Re: [PATCHSET sched_ext/for-7.1] sched_ext: Implement SCX_ENQ_IMMED

Next message: kernel test robot: "Re: [PATCH v2 4/9] bus: mhi: Centralize firmware image table selection at probe time"
Previous message: Willy Tarreau: "Re: [PATCH] tools/nolibc: MIPS: fix clobbers of 'lo' and 'hi' registers on different ISAs"
Messages sorted by: [ date ] [ thread ] [ subject ] [ author ]

From: Andrea Righi

Date: Sun Mar 08 2026 - 04:54:39 EST

On Sat, Mar 07, 2026 at 02:19:46PM -1000, Tejun Heo wrote:
> Hello,
>
> On Sat, Mar 07, 2026 at 11:36:46PM +0100, Andrea Righi wrote:
> > This looks interesting, but I'm trying to understand the typical use case
> > of this feature.
> >
> > I agree that we need some kernel support to "atomically" determine when a
> > CPU is available (it can't be done fully in BPF). Initially I thought the
> > main target for ENQ_IMMED was to improve latency-sensitive workloads, but
> > this actually hurts latency, due to the additional re-enqueue cost and in
> > this case it might be better to be "less perfect" and not use ENQ_IMMED.
>
> I don't see how it'd worsen latency. You atomically get the CPU or not. If
> you don't, the only thing you can do is reenqueueing to find an alternate
> cpu if available. If you don't do that, the task would end up waiting for
> the CPU which is now busy doing something else to open up in the local DSQ.

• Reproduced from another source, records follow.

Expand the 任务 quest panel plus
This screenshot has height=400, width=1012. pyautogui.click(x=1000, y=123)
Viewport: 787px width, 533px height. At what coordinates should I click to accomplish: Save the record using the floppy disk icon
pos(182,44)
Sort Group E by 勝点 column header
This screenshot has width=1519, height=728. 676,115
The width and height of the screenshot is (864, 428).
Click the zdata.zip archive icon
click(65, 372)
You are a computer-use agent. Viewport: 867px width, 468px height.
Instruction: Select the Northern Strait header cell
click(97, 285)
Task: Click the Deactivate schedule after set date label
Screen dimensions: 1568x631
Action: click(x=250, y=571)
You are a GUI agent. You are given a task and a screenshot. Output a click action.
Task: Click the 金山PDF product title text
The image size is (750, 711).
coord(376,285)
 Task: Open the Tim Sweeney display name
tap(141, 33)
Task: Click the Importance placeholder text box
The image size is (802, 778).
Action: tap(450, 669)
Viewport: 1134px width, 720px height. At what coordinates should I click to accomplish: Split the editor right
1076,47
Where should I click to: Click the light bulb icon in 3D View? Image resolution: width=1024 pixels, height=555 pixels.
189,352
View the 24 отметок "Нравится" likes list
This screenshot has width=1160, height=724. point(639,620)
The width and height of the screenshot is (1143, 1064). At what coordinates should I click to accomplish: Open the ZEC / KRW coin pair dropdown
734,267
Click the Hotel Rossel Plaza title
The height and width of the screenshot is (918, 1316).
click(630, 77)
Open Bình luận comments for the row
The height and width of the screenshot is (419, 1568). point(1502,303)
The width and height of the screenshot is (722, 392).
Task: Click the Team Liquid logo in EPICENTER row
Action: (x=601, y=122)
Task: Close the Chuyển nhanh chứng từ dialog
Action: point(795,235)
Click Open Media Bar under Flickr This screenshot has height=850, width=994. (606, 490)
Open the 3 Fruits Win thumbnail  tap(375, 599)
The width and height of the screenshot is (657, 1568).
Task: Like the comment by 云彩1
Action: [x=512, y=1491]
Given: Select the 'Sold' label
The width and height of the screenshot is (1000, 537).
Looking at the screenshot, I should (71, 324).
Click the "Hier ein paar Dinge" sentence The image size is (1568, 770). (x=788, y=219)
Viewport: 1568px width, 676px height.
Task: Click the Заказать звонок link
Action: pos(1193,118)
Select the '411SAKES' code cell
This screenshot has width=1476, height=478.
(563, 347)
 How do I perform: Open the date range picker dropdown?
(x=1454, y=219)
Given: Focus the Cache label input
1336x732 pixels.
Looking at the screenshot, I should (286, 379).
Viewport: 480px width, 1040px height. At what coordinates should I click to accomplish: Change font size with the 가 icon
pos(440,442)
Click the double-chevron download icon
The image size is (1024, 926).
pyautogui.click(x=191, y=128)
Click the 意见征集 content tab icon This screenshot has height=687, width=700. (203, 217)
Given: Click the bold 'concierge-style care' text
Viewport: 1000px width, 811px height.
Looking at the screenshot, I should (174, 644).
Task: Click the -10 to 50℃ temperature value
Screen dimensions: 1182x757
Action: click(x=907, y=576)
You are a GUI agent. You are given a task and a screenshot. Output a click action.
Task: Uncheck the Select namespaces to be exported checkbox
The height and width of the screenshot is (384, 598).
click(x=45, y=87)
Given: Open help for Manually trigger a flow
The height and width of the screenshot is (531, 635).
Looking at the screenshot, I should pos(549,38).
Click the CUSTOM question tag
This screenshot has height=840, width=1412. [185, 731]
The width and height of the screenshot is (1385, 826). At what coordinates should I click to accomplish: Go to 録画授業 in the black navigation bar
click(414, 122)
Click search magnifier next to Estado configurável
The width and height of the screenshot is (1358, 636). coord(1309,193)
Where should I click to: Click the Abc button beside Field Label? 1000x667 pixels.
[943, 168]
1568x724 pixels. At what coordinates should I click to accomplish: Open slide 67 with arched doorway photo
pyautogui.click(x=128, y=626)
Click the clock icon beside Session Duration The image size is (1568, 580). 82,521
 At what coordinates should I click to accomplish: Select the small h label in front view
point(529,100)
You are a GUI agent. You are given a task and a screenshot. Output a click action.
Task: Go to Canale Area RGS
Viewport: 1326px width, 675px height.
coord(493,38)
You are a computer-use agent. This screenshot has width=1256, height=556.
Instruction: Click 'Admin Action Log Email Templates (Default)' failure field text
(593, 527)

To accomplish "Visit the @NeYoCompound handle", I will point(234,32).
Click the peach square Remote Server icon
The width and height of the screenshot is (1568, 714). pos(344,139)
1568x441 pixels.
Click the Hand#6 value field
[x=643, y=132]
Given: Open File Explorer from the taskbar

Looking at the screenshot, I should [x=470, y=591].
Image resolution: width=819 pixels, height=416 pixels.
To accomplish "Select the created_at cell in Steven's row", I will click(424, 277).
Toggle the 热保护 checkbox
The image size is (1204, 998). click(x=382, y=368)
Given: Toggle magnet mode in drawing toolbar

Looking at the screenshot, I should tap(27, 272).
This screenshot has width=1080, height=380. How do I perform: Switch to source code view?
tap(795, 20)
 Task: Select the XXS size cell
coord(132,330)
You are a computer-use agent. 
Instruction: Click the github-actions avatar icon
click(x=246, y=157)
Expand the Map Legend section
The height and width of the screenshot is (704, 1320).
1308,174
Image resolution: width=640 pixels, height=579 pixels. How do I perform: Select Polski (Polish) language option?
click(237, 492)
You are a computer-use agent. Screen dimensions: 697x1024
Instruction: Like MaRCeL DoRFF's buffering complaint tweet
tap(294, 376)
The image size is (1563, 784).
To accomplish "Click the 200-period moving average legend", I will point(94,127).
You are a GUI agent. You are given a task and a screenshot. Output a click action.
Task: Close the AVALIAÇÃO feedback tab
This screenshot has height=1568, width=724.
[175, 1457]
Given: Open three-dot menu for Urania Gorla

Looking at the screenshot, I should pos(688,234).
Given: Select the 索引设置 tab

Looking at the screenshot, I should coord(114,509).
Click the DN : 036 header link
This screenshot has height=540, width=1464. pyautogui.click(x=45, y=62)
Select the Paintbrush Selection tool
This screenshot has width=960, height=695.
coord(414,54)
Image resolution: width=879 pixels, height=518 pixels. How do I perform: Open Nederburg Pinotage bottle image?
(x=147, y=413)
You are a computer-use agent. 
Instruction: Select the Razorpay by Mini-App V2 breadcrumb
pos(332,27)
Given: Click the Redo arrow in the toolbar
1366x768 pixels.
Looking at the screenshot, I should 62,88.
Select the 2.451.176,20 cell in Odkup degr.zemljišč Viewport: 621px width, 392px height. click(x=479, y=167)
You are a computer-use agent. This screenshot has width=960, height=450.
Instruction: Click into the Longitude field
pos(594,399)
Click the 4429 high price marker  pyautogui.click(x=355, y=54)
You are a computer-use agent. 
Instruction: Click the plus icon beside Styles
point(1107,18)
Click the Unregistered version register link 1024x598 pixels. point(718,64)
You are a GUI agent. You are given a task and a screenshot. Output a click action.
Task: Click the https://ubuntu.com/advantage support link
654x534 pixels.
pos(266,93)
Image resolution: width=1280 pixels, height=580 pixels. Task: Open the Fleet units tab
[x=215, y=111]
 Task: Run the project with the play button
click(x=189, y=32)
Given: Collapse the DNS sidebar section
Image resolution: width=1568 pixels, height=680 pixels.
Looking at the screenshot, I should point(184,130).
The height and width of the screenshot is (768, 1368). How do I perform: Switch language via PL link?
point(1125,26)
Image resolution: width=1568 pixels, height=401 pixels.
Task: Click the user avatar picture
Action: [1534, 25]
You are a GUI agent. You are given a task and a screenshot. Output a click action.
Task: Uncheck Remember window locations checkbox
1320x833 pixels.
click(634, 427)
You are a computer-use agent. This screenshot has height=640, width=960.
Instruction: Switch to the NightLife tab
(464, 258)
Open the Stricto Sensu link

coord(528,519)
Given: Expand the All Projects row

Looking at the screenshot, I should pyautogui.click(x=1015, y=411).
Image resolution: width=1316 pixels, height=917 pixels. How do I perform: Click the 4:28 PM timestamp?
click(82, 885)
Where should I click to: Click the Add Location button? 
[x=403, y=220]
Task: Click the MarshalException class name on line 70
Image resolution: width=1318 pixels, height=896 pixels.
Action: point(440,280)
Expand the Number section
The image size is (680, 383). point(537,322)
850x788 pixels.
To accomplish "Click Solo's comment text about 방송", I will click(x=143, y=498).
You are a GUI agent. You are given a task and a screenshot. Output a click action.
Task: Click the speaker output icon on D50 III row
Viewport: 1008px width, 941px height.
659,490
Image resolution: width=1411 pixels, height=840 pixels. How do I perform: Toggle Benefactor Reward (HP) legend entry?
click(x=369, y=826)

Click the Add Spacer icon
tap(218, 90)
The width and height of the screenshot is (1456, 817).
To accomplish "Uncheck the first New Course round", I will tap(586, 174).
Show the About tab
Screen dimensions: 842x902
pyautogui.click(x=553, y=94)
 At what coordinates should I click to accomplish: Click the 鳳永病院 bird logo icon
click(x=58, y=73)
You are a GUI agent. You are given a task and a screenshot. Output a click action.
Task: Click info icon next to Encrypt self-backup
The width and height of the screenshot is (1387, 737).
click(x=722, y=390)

Yeah, I need to do more tests with this. I did a quick test with scx_cosmos
enabling SCX_OPS_ALWAYS_ENQ_IMMED and in ops.enqueue() taking the migration
attempt path (find another idle CPU) when SCX_ENQ_REENQ is set, and I'm
noticing 5-10% regression in avg fps / tail latency.

Maybe that's a too simplistic solution. I think with the global
SCX_OPS_ALWAYS_ENQ_IMMED I may end up skipping some direct dispatches from
ops.select_cpu(), that is probably what is hurting performance in my case,
but it's just a guess, I'll investigate more.

Thanks,
-Andrea